[NLPL Task Force (A)] OpenNMT installation for NLPL (on Abel)
Martin Matthiesen
martin.matthiesen at csc.fi
Mon Oct 1 12:45:08 UTC 2018
Hi Yves,
Yes, we need to find a balance between quickly installing something and really supporting something. This is already a challenge with software in general, with Python it is even more complex. I forwarded your feedback and will also myself look into this.
Martin
--
Martin Matthiesen
CSC - Tieteen tietotekniikan keskus
CSC - IT Center for Science
PL 405, 02101 Espoo, Finland
+358 9 457 2376, martin.matthiesen at csc.fi
Public key : https://pgp.mit.edu/pks/lookup?op=get&search=0x74B12876FD890704
Fingerprint: AA25 6F56 5C9A 8B42 009F BA70 74B1 2876 FD89 0704
----- Original Message -----
> From: "Yves Scherrer" <yves.scherrer at helsinki.fi>
> To: "Martin Matthiesen" <martin.matthiesen at csc.fi>
> Cc: "Stephan Oepen" <oe at ifi.uio.no>, "infrastructure" <infrastructure at nlpl.eu>
> Sent: Saturday, 29 September, 2018 17:07:51
> Subject: Re: [NLPL Task Force (A)] OpenNMT installation for NLPL (on Abel)
> Hi Martin,
>
> Thanks for looking into this. As far as I see, Stephan has solved the issue
> regarding OpenNMT, so there is no immediate need of changing anything.
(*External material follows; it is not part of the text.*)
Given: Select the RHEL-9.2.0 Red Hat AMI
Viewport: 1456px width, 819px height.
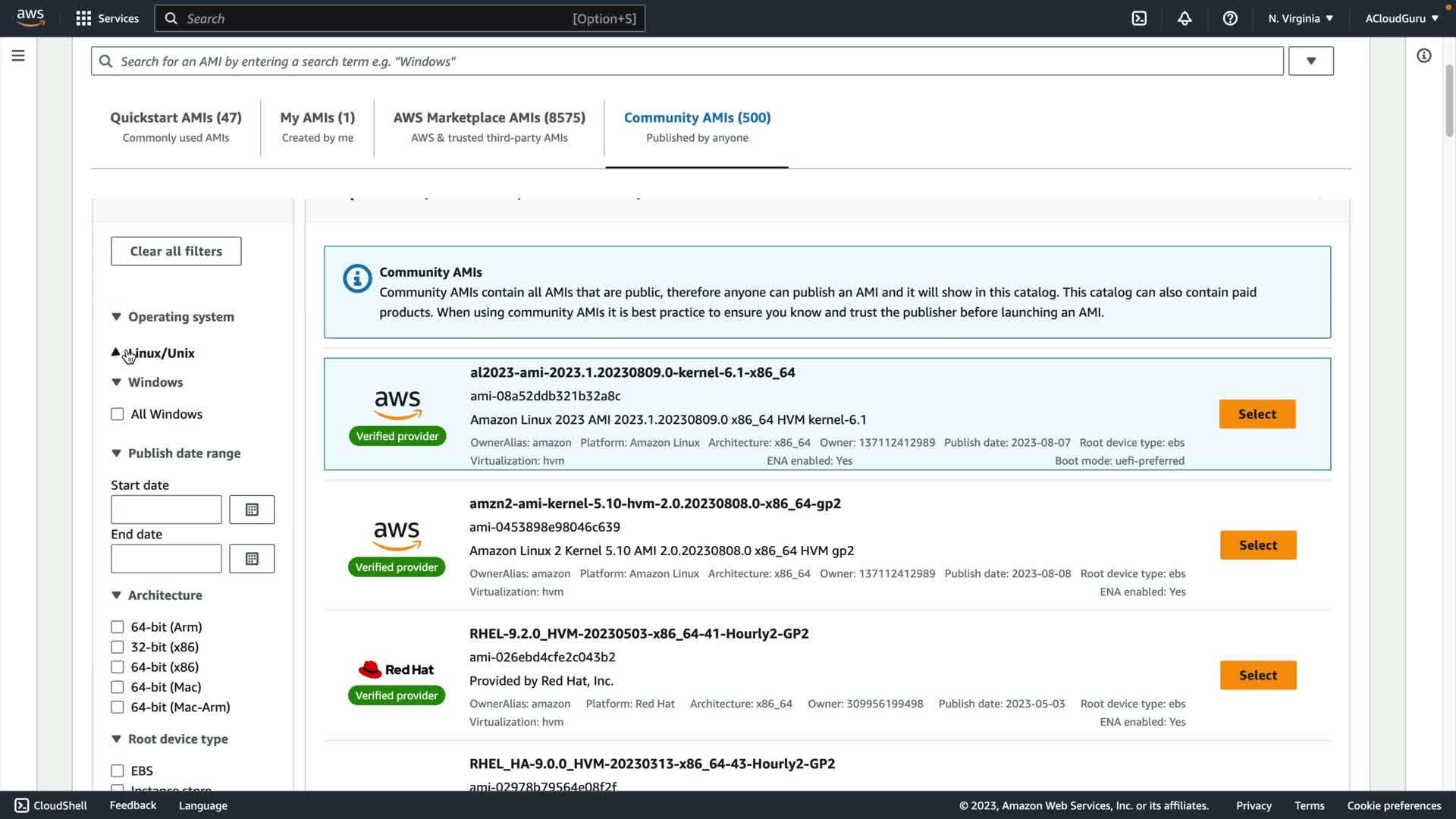Looking at the screenshot, I should point(1257,675).

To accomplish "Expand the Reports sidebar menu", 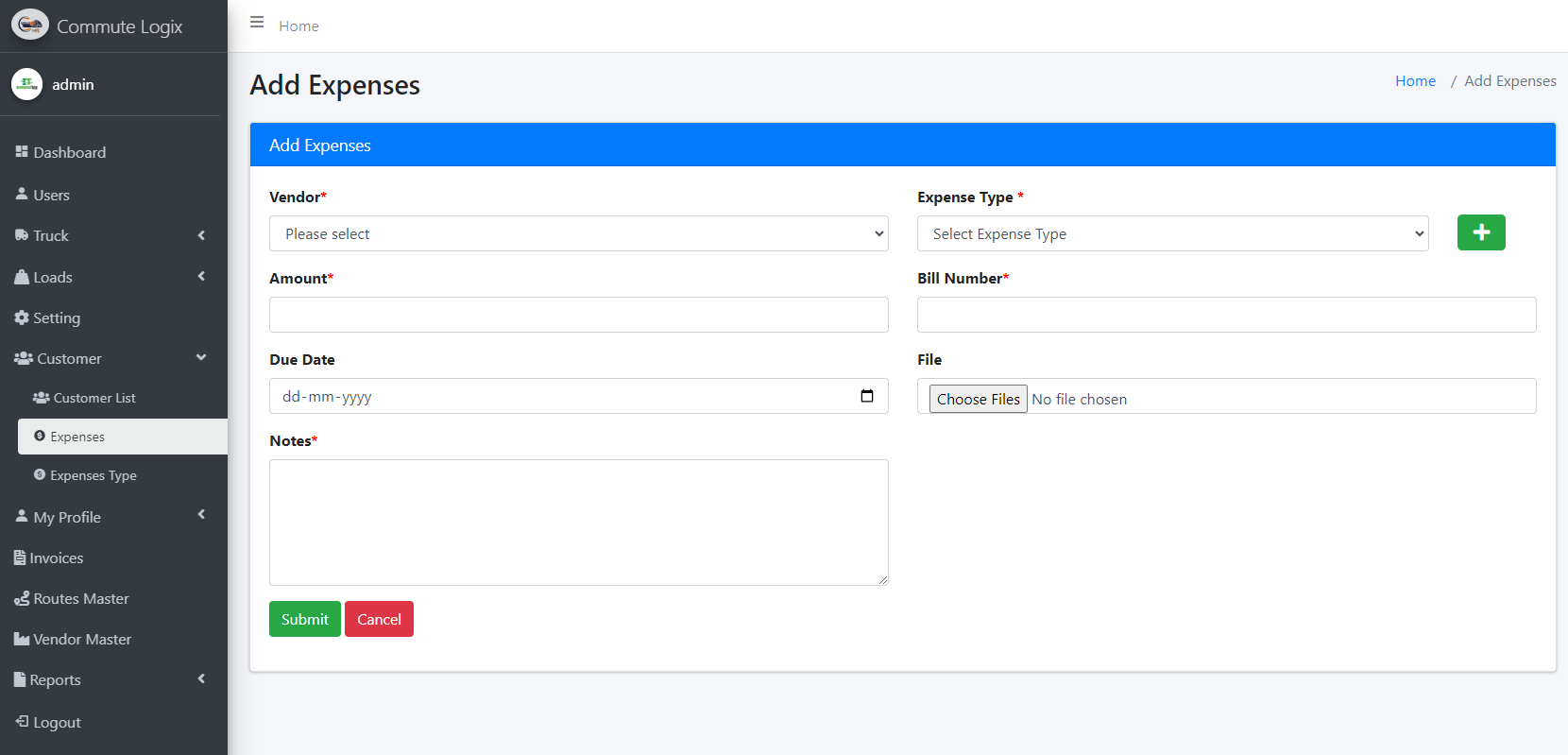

> Personally, I don’t mind if there is virtualenv or conda env, but it would be
> nice if there were at least some documentation on that, and if every future
> version of Python could ship with either of these.
>
> Best,
> Yves
>
>> On 28 Sep 2018, at 16:58, Martin Matthiesen <martin.matthiesen at csc.fi> wrote:
>>
>> Hi Yves,
>>
>> I talked to Markus about virtualenv and he in turn told me that intelpython uses
>> conda env for virtual environments. virtualenv should also work, you should be
>> able to install it yourself via pip install --user virtualenv. I am not sure
>> here what the right level of support from our side should be. Should we
>> consistently install virtualenv?
>>
>> Regards,
>> Martin
>>
>> --
>> Martin Matthiesen
>> CSC - Tieteen tietotekniikan keskus
>> CSC - IT Center for Science
>> PL 405, 02101 Espoo, Finland
>> +358 9 457 2376, martin.matthiesen at csc.fi
>> Public key : https://pgp.mit.edu/pks/lookup?op=get&search=0x74B12876FD890704
>> Fingerprint: AA25 6F56 5C9A 8B42 009F BA70 74B1 2876 FD89 0704
>>
>> ----- Original Message -----
>>> From: "Yves Scherrer" <yves.scherrer at helsinki.fi>
>>> To: "Stephan Oepen" <oe at ifi.uio.no>
>>> Cc: "Martin Matthiesen" <martin.matthiesen at csc.fi>, "infrastructure"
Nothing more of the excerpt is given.